■ **任务要求**
请从包含“You are a computer-use agent. Screen”的那一行起，直到最后一行为止，原样照抄这些行，首尾两行都要包括。答案中不要包含图片。

==== 任务材料

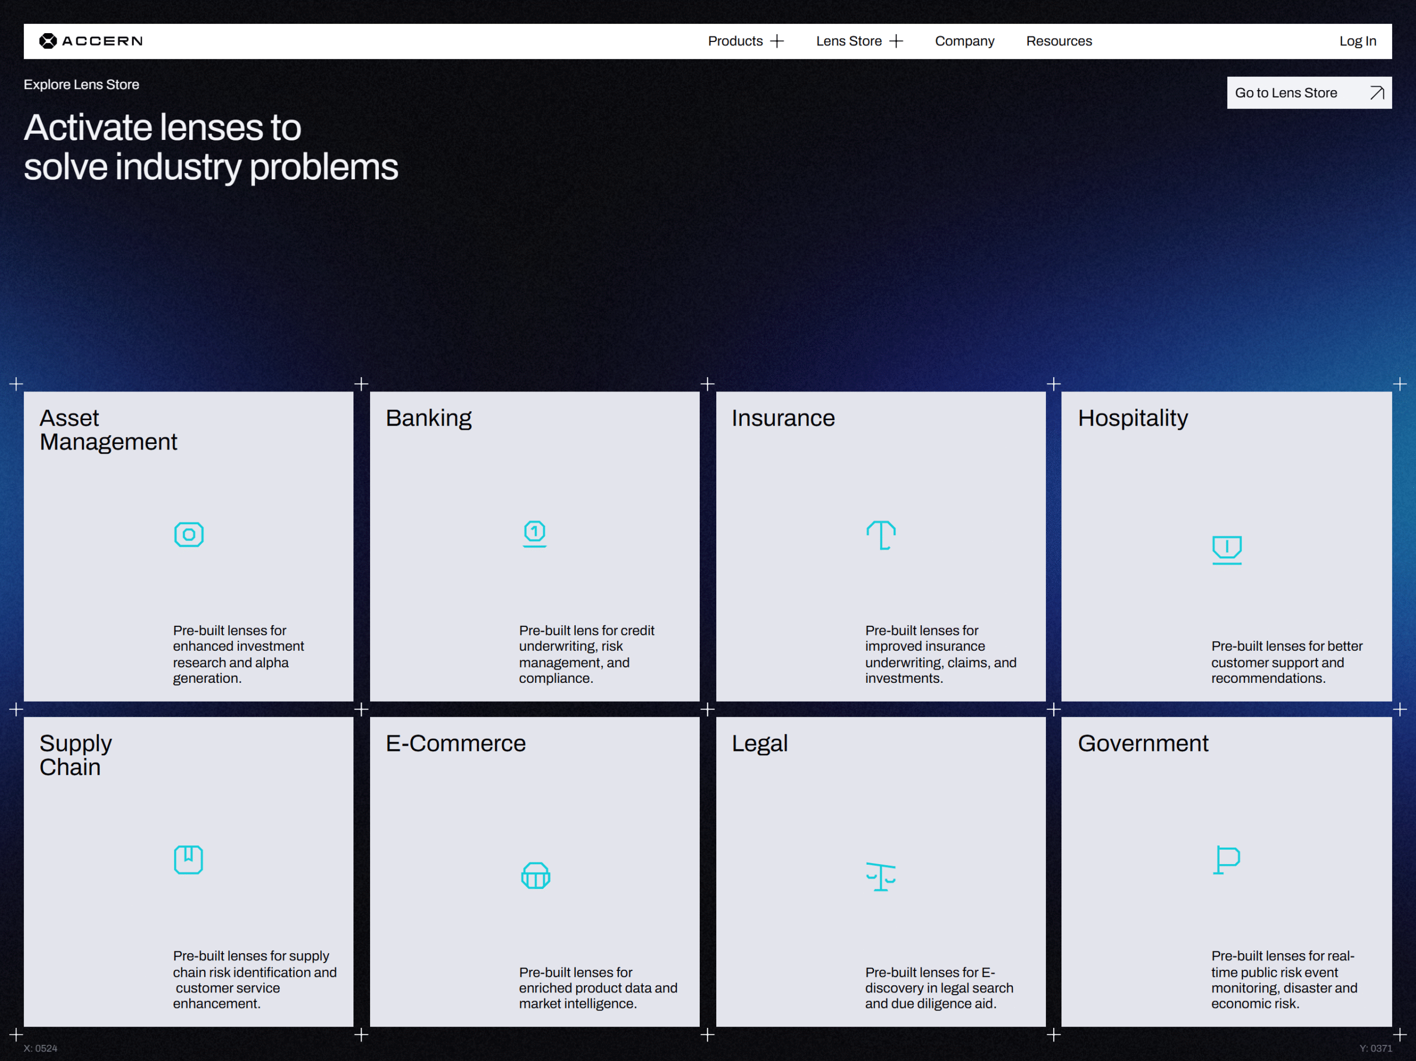Open the Company menu item
This screenshot has width=1416, height=1061.
click(x=964, y=41)
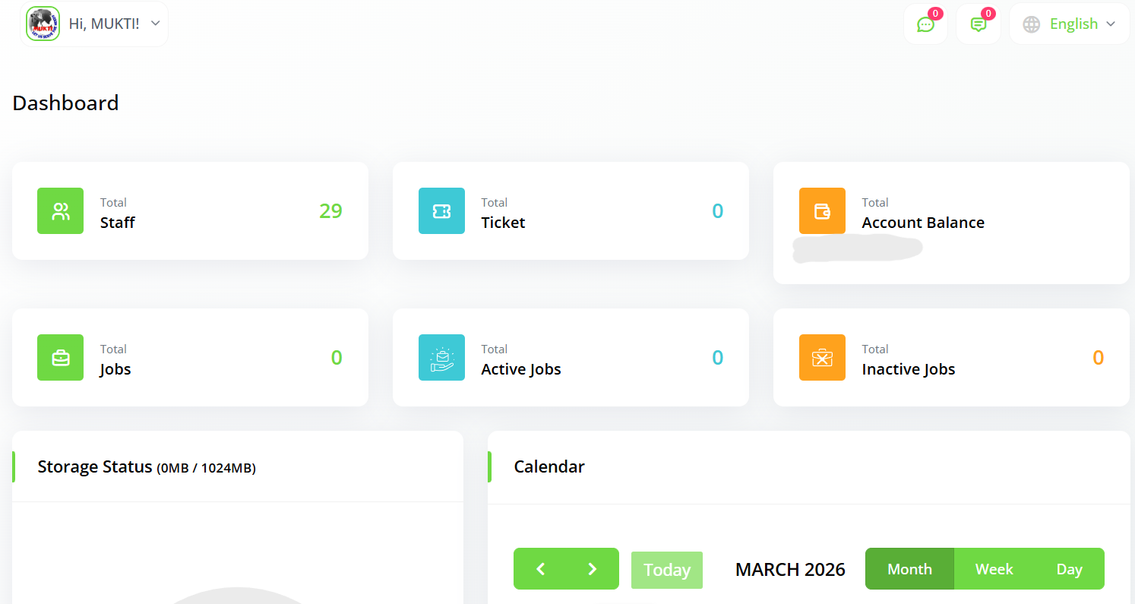Image resolution: width=1135 pixels, height=604 pixels.
Task: Click the globe language icon
Action: tap(1031, 24)
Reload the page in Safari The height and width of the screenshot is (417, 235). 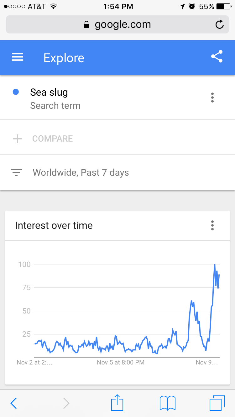220,24
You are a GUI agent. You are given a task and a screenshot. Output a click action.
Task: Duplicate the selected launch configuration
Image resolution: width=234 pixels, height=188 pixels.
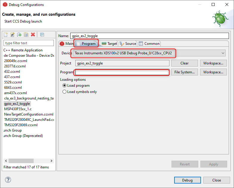tap(26, 34)
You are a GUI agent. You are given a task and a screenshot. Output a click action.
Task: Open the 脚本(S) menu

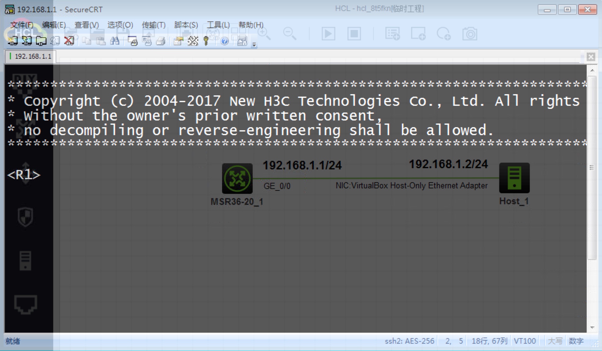(186, 25)
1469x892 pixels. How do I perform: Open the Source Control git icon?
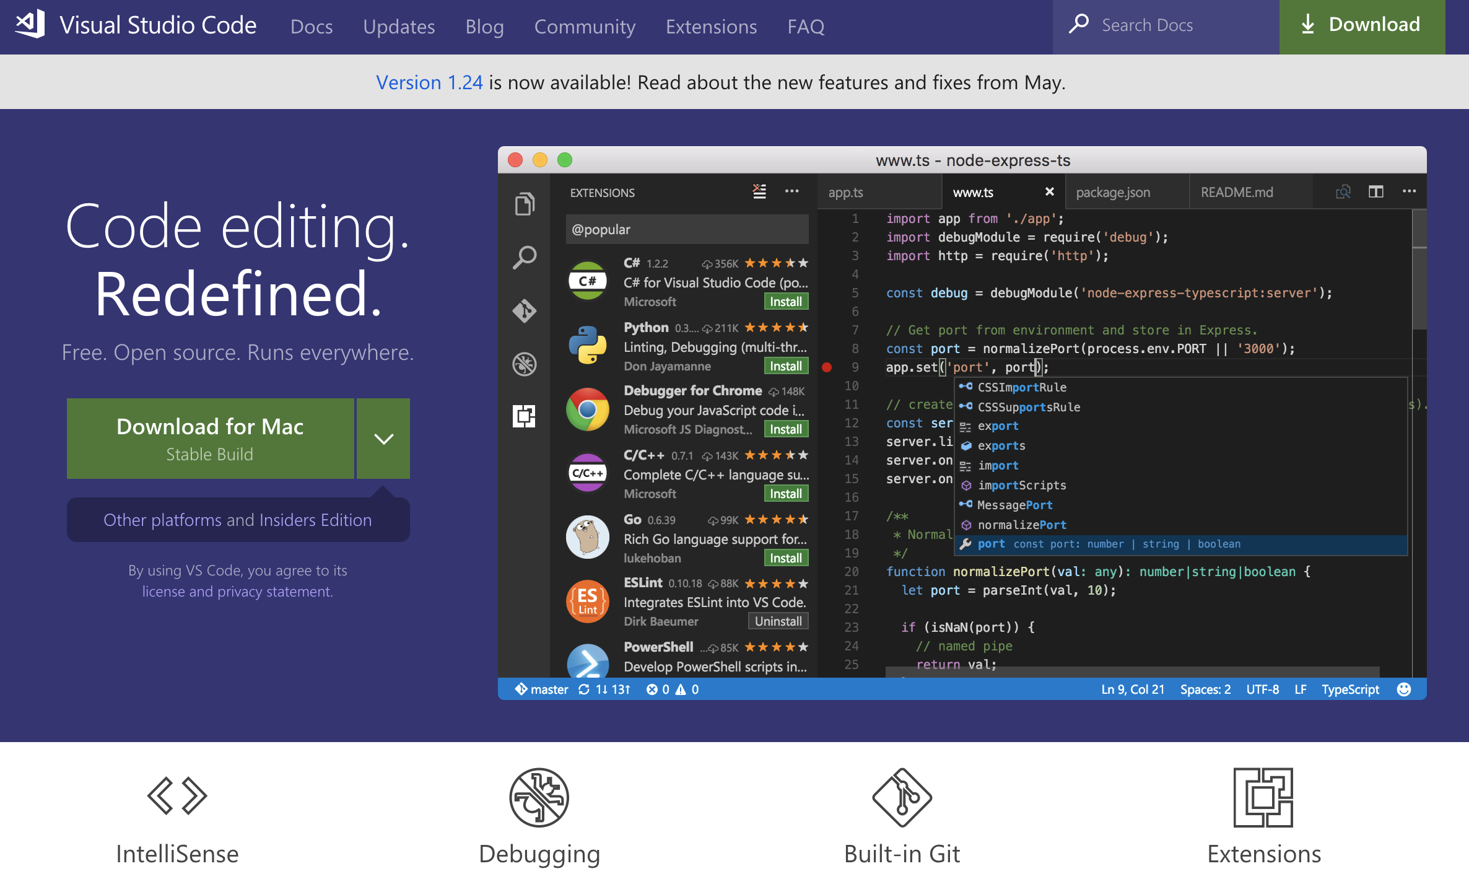pyautogui.click(x=525, y=311)

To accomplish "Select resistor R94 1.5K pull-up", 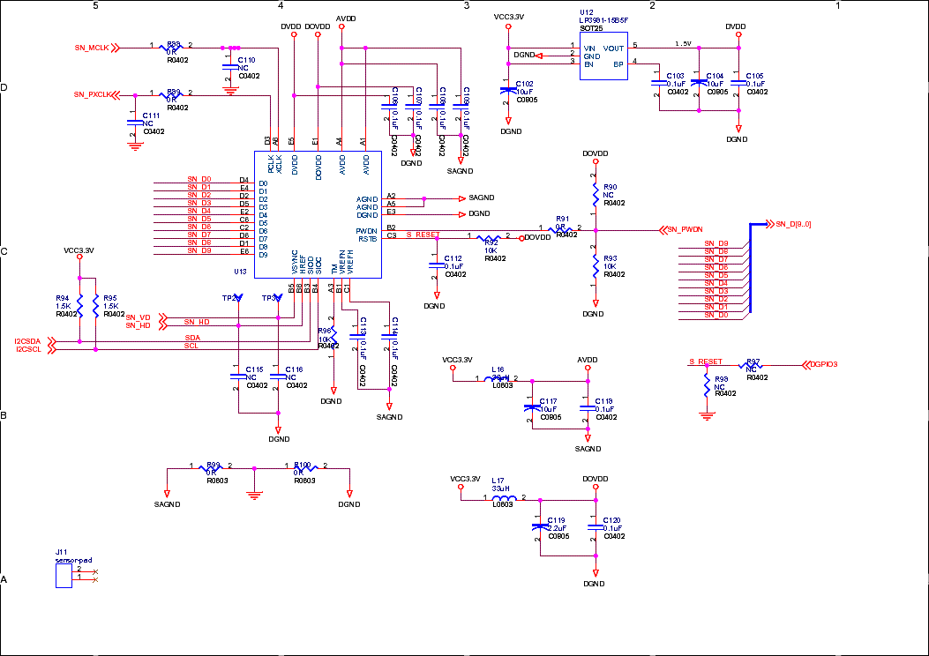I will click(80, 305).
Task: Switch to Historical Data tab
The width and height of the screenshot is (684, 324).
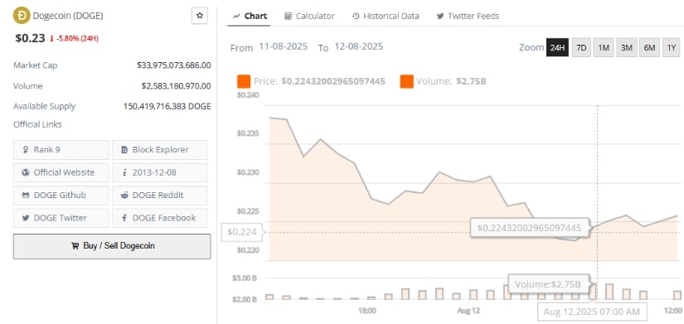Action: 386,16
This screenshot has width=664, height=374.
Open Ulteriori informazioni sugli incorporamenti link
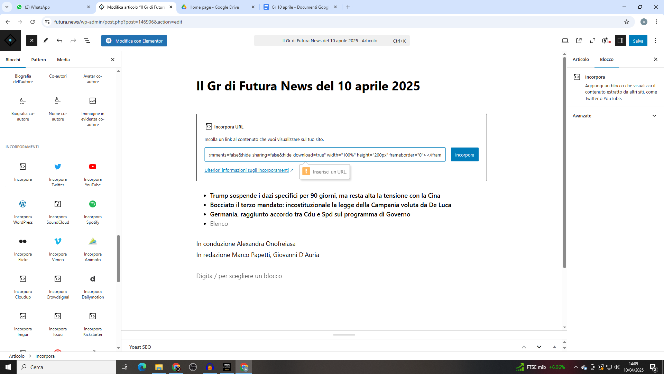[x=246, y=170]
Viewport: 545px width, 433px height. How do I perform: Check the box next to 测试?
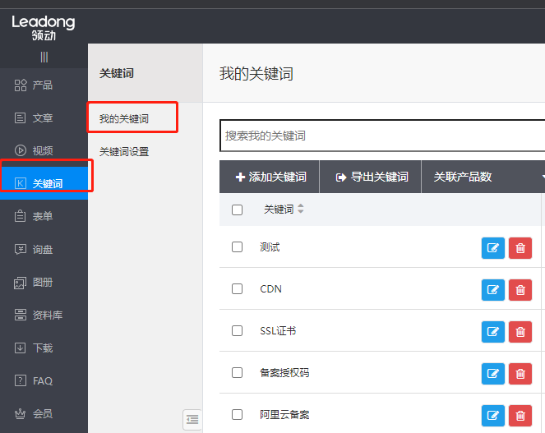click(x=237, y=246)
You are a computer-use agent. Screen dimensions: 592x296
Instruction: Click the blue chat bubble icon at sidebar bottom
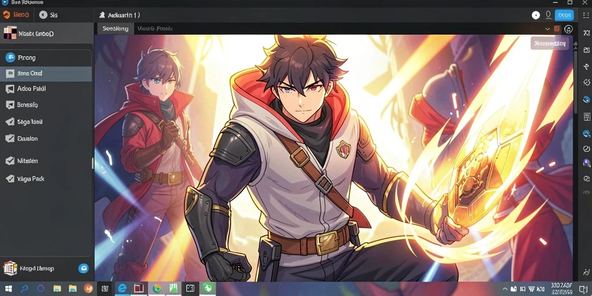[83, 268]
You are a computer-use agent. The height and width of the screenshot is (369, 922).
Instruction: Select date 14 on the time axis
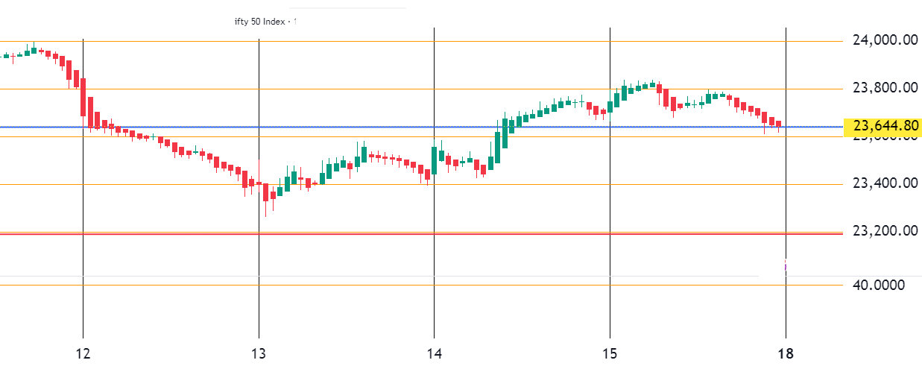pyautogui.click(x=435, y=353)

========

■ **参考解答**
You are a computer-use agent. Screen dimensions: 592x296
Instruction: Click the blue chat bubble icon at sidebar bottom
[83, 268]
You are a computer-use agent. The height and width of the screenshot is (369, 922).
Instruction: Select date 14 on the time axis
pyautogui.click(x=435, y=353)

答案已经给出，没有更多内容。